Una de las grandes enfermedades que padece Colombia es el racismo y el clasismo estructural que nos aísla y nos separa como si no fuésemos todos hijos de la misma tierra. En esta esquina del mundo existen muchos códigos no escritos tan arraigados y absurdamente naturalizados en el imaginario, que repetidos de generación en generación son la gasolina de la aplanadora estatal que margina y violenta sistemáticamente a esos “nadies” que quiere visibilizar Francia y que tan bien describió Eduardo Galeano en El libro de los abrazos.
Los colombianos nos hemos carcajeado hasta la saciedad de la condición de los afrodescendientes, de los campesinos, de los raizales, de los indígenas, de los palenqueros, de los feos, de los gays, de la comunidad trans, de los pobres.
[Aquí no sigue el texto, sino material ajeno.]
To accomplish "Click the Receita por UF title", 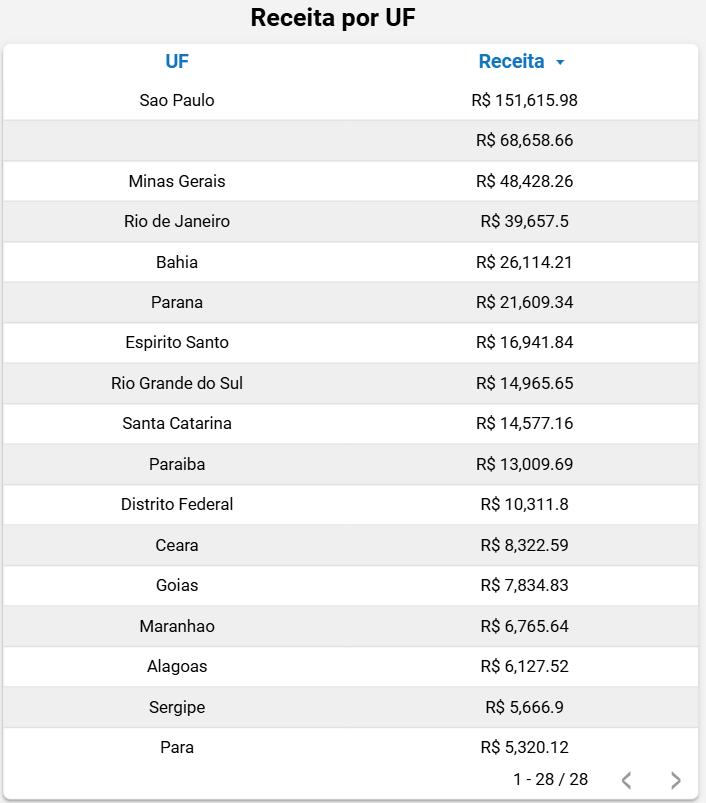I will [x=333, y=18].
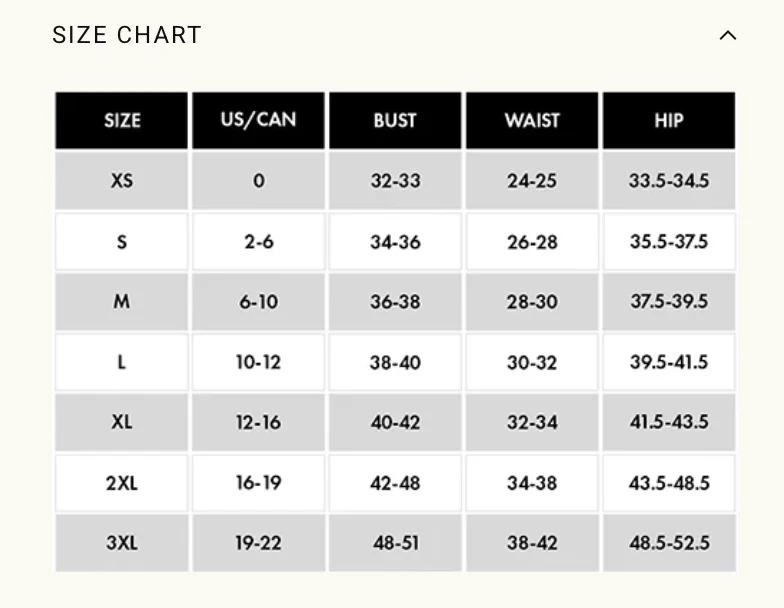Click the BUST column header
This screenshot has width=784, height=608.
pos(395,120)
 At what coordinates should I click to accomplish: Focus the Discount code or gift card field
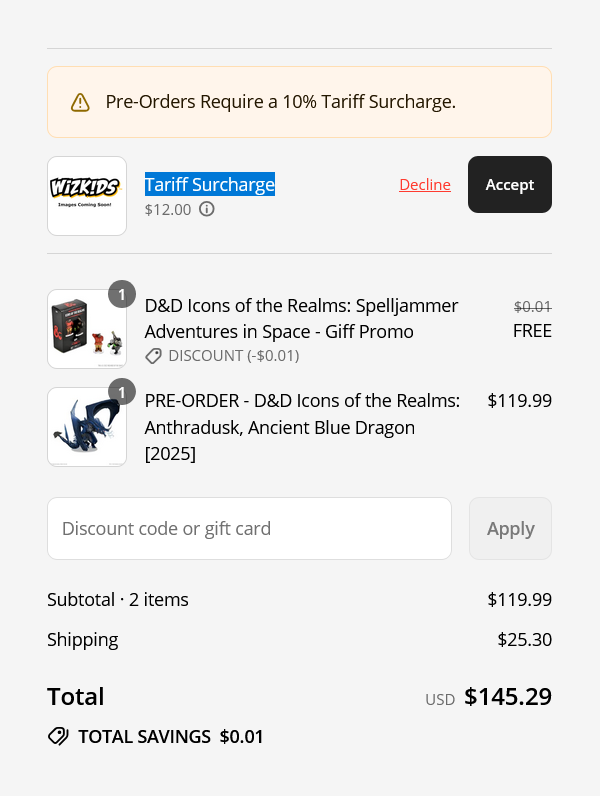click(249, 528)
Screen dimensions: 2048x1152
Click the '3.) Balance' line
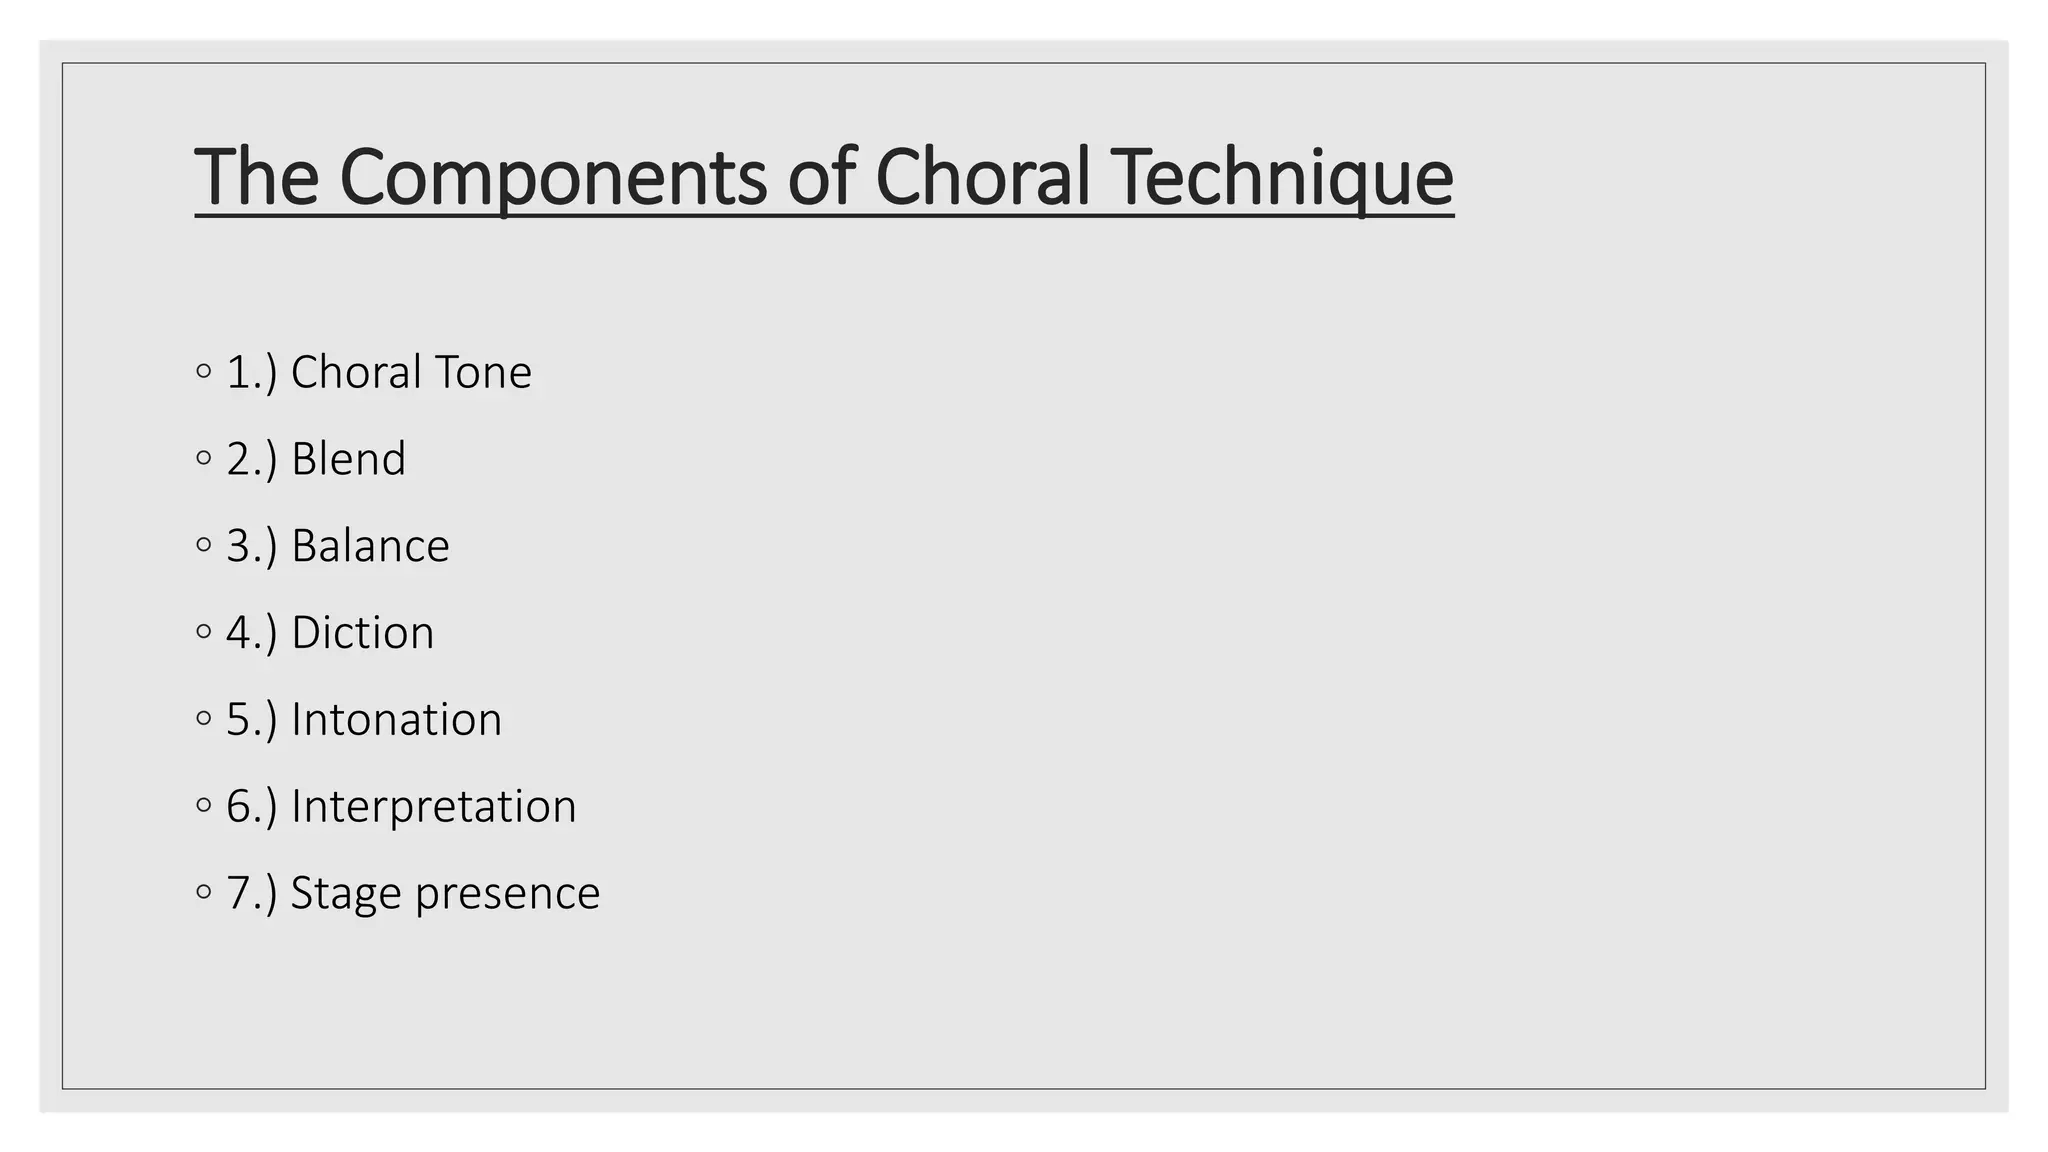(x=338, y=546)
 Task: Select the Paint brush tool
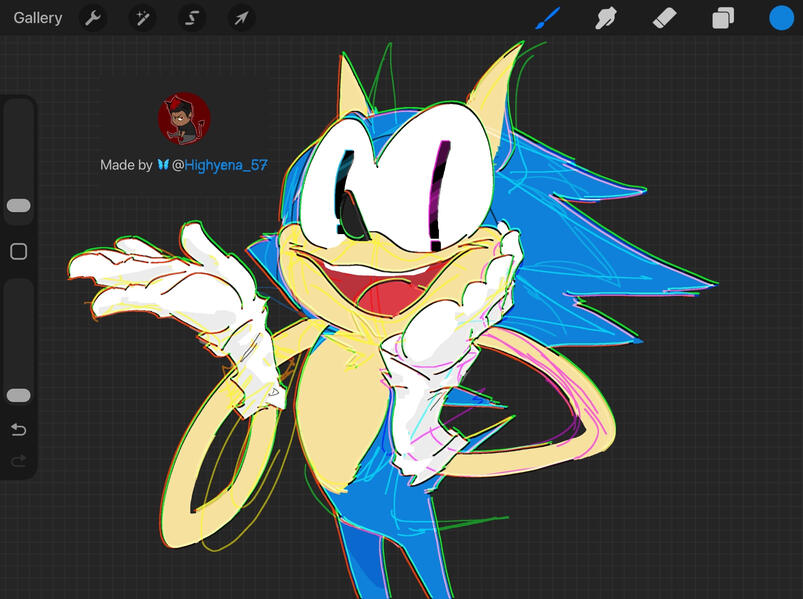point(549,18)
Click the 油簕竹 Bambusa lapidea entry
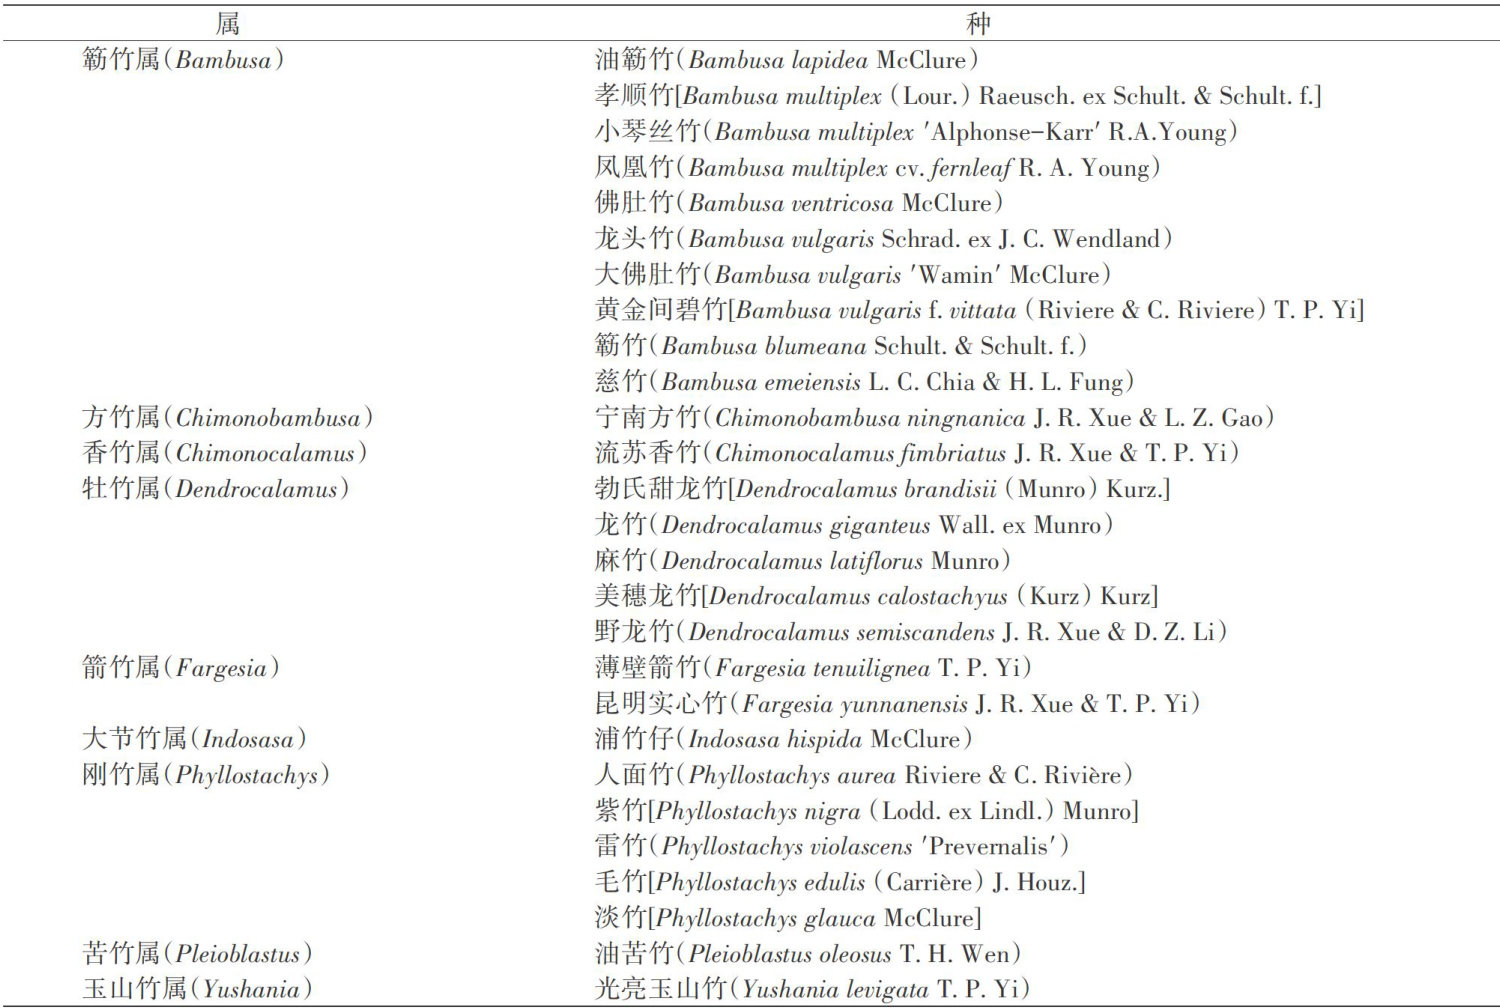Viewport: 1500px width, 1008px height. tap(786, 60)
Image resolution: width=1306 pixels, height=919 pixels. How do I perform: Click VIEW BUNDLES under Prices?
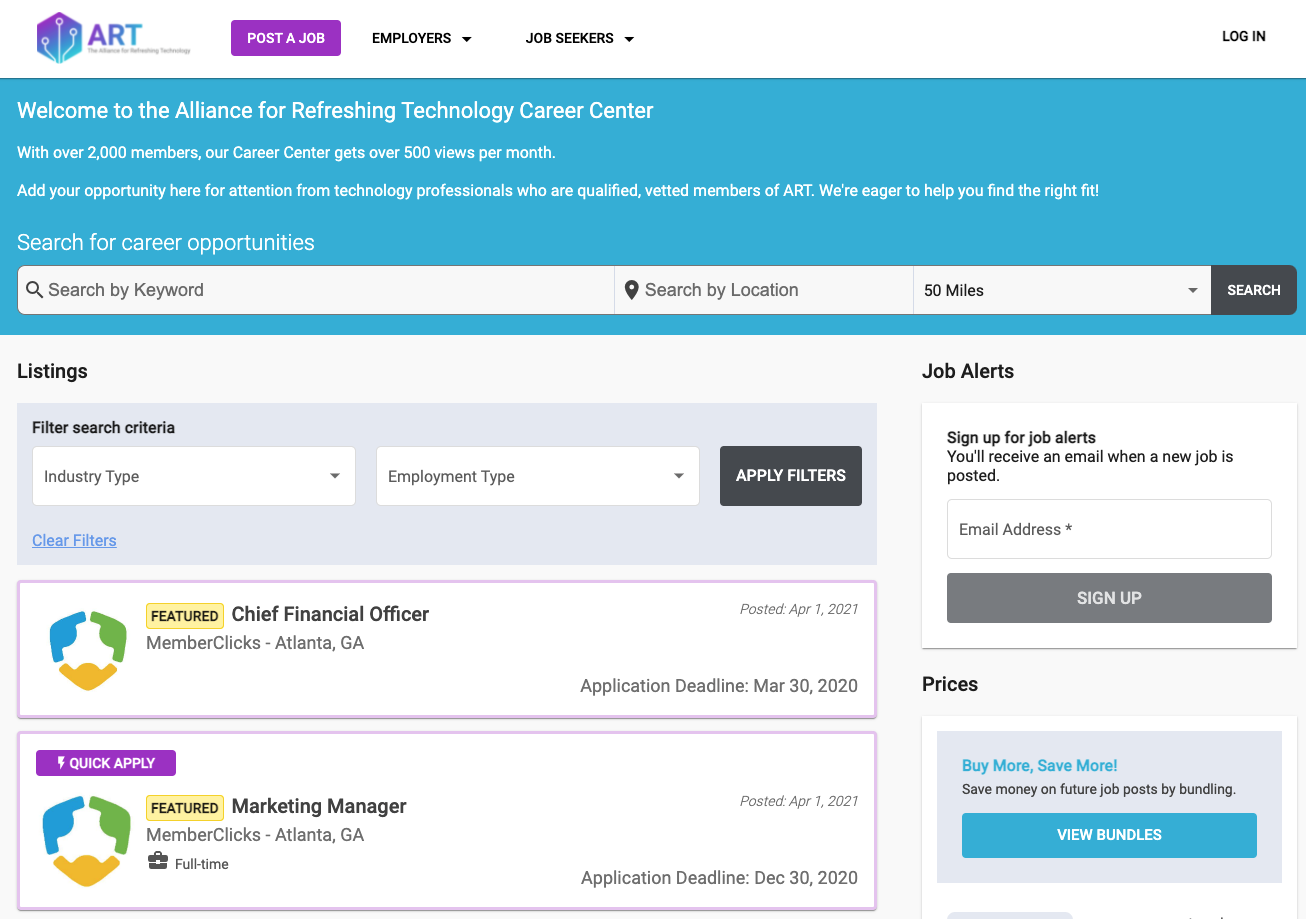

Hemos asumido como “humor” la ofensa, la crueldad, la caricaturización y los estereotipos atacando en la dignidad a nuestros hermanos y nos hemos hecho tanto daño que desalambrar ese camino de agravios y exclusión es la gran tarea que nos debemos como sociedad, y que muy seguramente, con una mujer como Francia Márquez en la vicepresidencia y en un ministerio de igualdad, podremos, en un futuro próximo, llegar a acariciar.
La igualdad que promulga la Constitución lleva treinta años esperando a que la dotemos de contenido real, a que la saquemos a la calle, a que nos la apropiemos, porque no podemos seguir tratándonos de forma distinta como si cada estrato social, cada condición sexual o cada color de piel con el que nacemos fueran irreconciliables o intocables. ¡No, ya basta! Necesitamos igualdad, erradicar lógicas coloniales y patriarcales que nos han minado como seres humanos y nos han degradado como sociedad. Los nadies están cansados de las infinitas formas de violencia con las que arrogantemente se les ha estigmatizado y menospreciado, negándoles las oportunidades de ser, de estar y vivir dignamente.
Gustavo Petro, Francia Márquez, y todos los líderes a lo largo y ancho del país que creen e integran el proyecto del Pacto Histórico tienen en sus manos nuestros sueños, nuestro anhelo de equidad y el futuro de una juventud que extenuada se pierde en la desesperanza. En cuatro años no se pueden cambiar todas las cosas, pero sí se pueden cambiar muchas cosas. Sembrar la semilla de la transformación y transgredir la lógica de la muerte, del despojo, de la miseria, de la mezquindad, de la forma en como hemos entendido el hacer y el quehacer de la política, es sin duda ese gran reto que nos compete a todos como sociedad y que no podemos seguir aplazando.
La Colombia profunda está viviendo un momento de ilusión que tiene grandes probabilidades de materializarse el 29 de mayo, cuando el progresismo abra paso a la reparación histórica de los nadies en forma de respeto a su vida y a sus derechos humanos, mediante las oportunidades de educación de calidad, salubridad, desarrollo, empoderamiento y reconocimiento en la sociedad porque, después de tantos años de guerra y genocidio, se nos está abriendo una posibilidad para creernos que no todo está perdido.
Todavía tenemos algo por hacer y es salir a votar para conseguir el triunfo en la primera vuelta y llevar a esa negra hermosa y valiente de corazón bonito a la vicepresidencia de Colombia. Aprovechemos la enorme posibilidad que tenemos de achicar el mar de diferencias que nos separa y atrevámonos a esa juntanza que tanto necesitamos. Pensémonos en colectivo y sin tregua generemos la dinámica de la vida que tanto se nos ha negado. Sintámonos familia para que algún día los descendientes de esta Patria Boba puedan, por fin, creerse que Colombia es el “mejor vividero del mundo”. Entre todos unamos fuerzas para empujar ese carro por el que llevamos años cruzando los dedos y clamando al cielo para que no se desbarranque.